The 19-year-old midfielder was released by Leeds, Barnsley and Manchester City as a schoolboy and, when he told he was surplus to requirements at Bootham Crescent in the summer just months after signing professional terms, he thought about walking away from the game.

Not for the first time, his mother told Walton not to throw the towel in and he was thrown a lifeline when then Guiseley assistant-manager Penney invited him for a trial with the National League outfit.

Shortly afterwards, though, Penney left the Leeds part-timers before taking up his current role and, in a peculiar twist of fate, that appointment led to Walton returning to the club that discarded him in May.

Summarising an eventful six months, Walton admitted: “I’ve said many times before that I’ve wanted to stop playing football, but my mum and other people have told me to keep going and my chance will come. When I left York, I thought I’d give it another go and I was at Guiseley with Dave Penney just after pre-season where I trained and played a few trial games.

“But he ended up leaving – I don’t know why – and then I got a phone call from him telling me that he was at York now and wanted me to come down and play a couple of reserve games. Then, the gaffer looked at me and it led to me coming back for a second chance.”

Walton made his senior debut as a 17-year-old substitute at Torquay last September, but he didn’t get a second opportunity under then City boss Jackie McNamara and was overlooked completely for first-XI selection by the Scotsman’s successor Gary Mills.

Reflecting on that experience, Walton confessed: “Last season was difficult. I always wanted to be part of the team and, whilst I was part of things because I got on the bench at Lincoln when the lads did the business and got the club to Wembley, I never made it into the starting XI.

“York’s a massive club and it was like a dream come true to get pro terms at 17 last season. I was really happy, so being released was a bit of a knockback but, coming back and getting another go, shows I must have ability and, hopefully, this gaffer trusts me.”

Walton certainly feels more wanted in North Yorkshire now after manager Martin Gray described the former Leeds Sixth Form College pupil as “my type of player.”

Offering his thoughts on the Minstermen’s new management team, Walton added: “Hearing the manager say what he did gave me a bit of a boost.

“If he likes what I’m doing, I’ll keep doing that and work even harder, especially on the stuff that I’m not as good at, because I want to get some appearances. I also like Dave (Penney).

“He’s a nice guy who gets along with all of the lads. The gaffer also joins in training sometimes and has a bit of a laugh and I think it’s important that you have those relationships with the manager and his assistant.”

Despite being on the receiving end of three heavy reserve defeats with the Minstermen in recent weeks against Port Vale (3-1), Mansfield (5-0) and Walsall (7-1), Walton also feels the Central League contests are still worthwhile exercises as he attempts to prove his first-team credentials.

Youth-team coach Steve Torpey, who was in charge of the visitors during Wednesday’s defeat at Walsall, singled Walton out as one of three players who came out of the match with any credit.

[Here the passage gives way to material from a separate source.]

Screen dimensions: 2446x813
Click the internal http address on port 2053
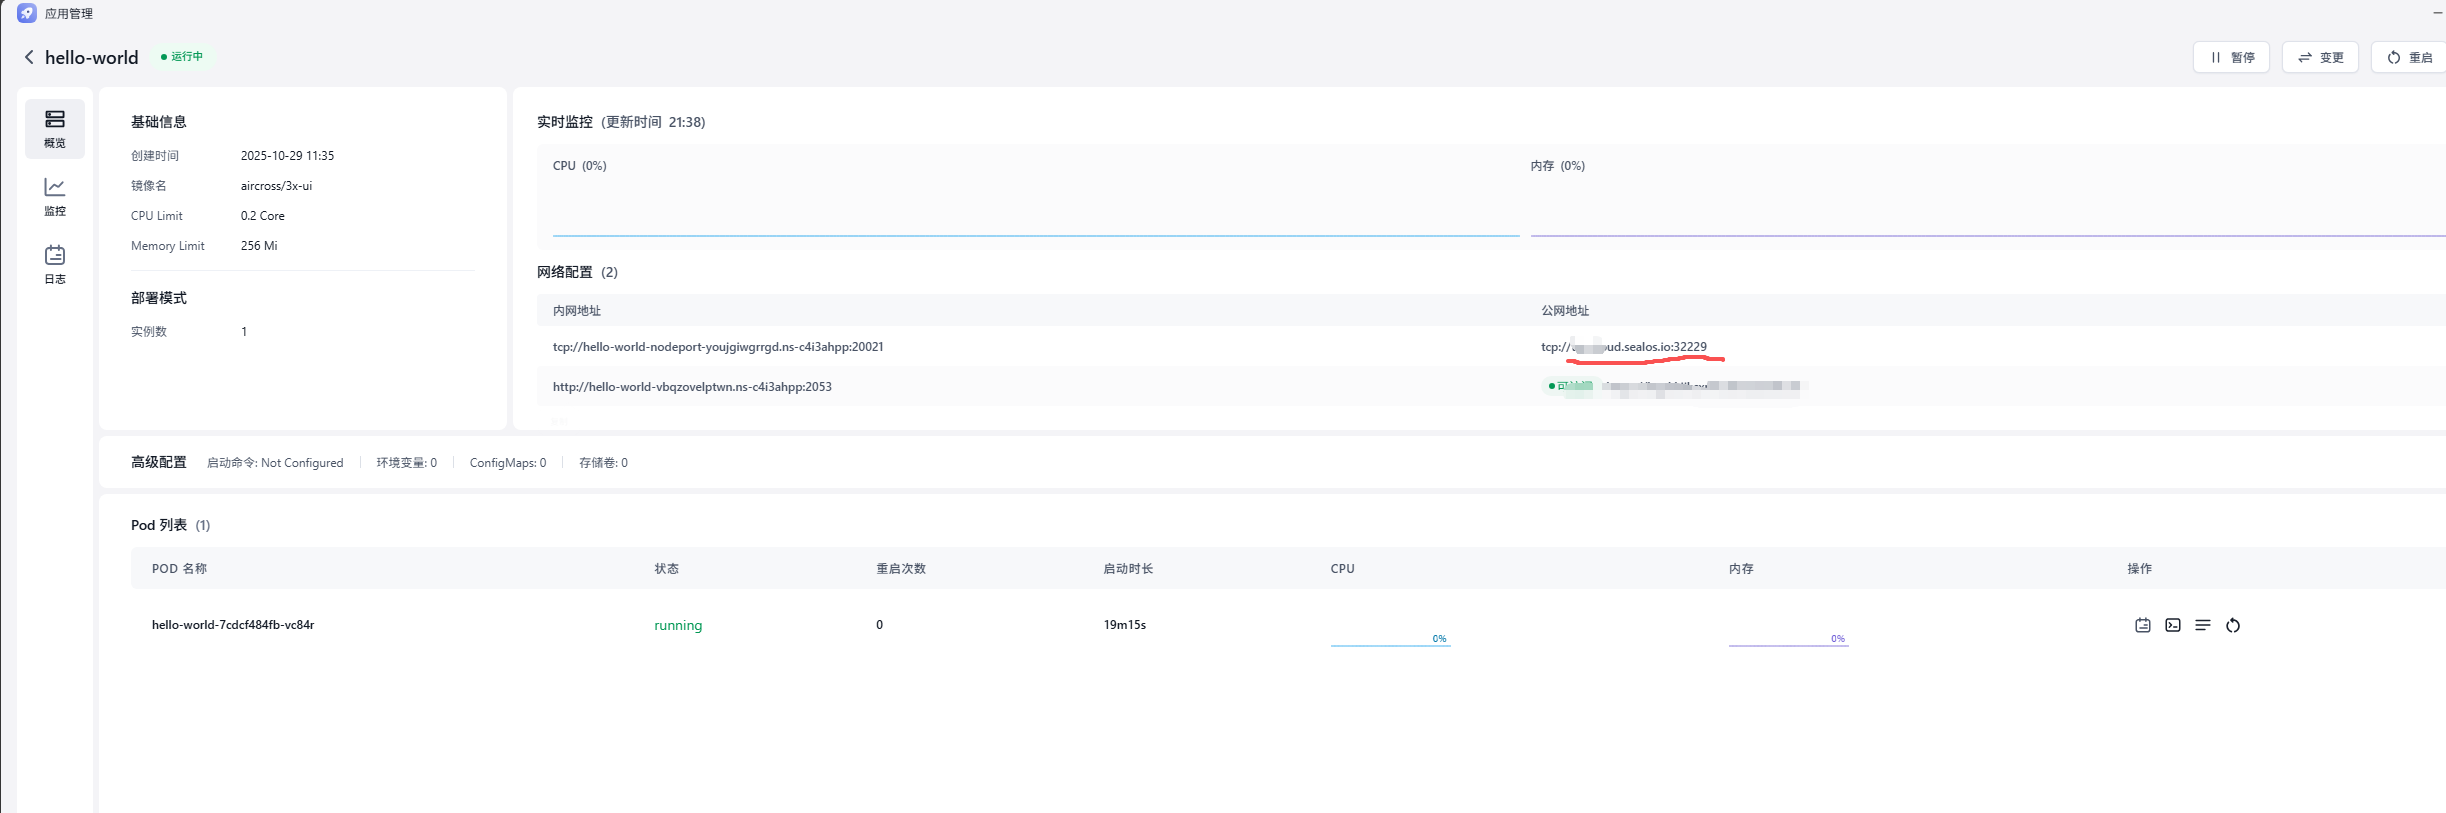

Giving his views on the game and the merits of second-string football, Walton reasoned: “You sometimes have to give the opposition credit, because Walsall had some good players, but we started slowly and panicked when they pressed high up the pitch, which meant we started hitting too many long balls.

“They’re still good games to have because some of the sides you play in reserve games are better than those you’re up against in the first-team matches on Saturday. They are good for people like me, as I want to show the gaffer what I can do, because I want to be in his plans.”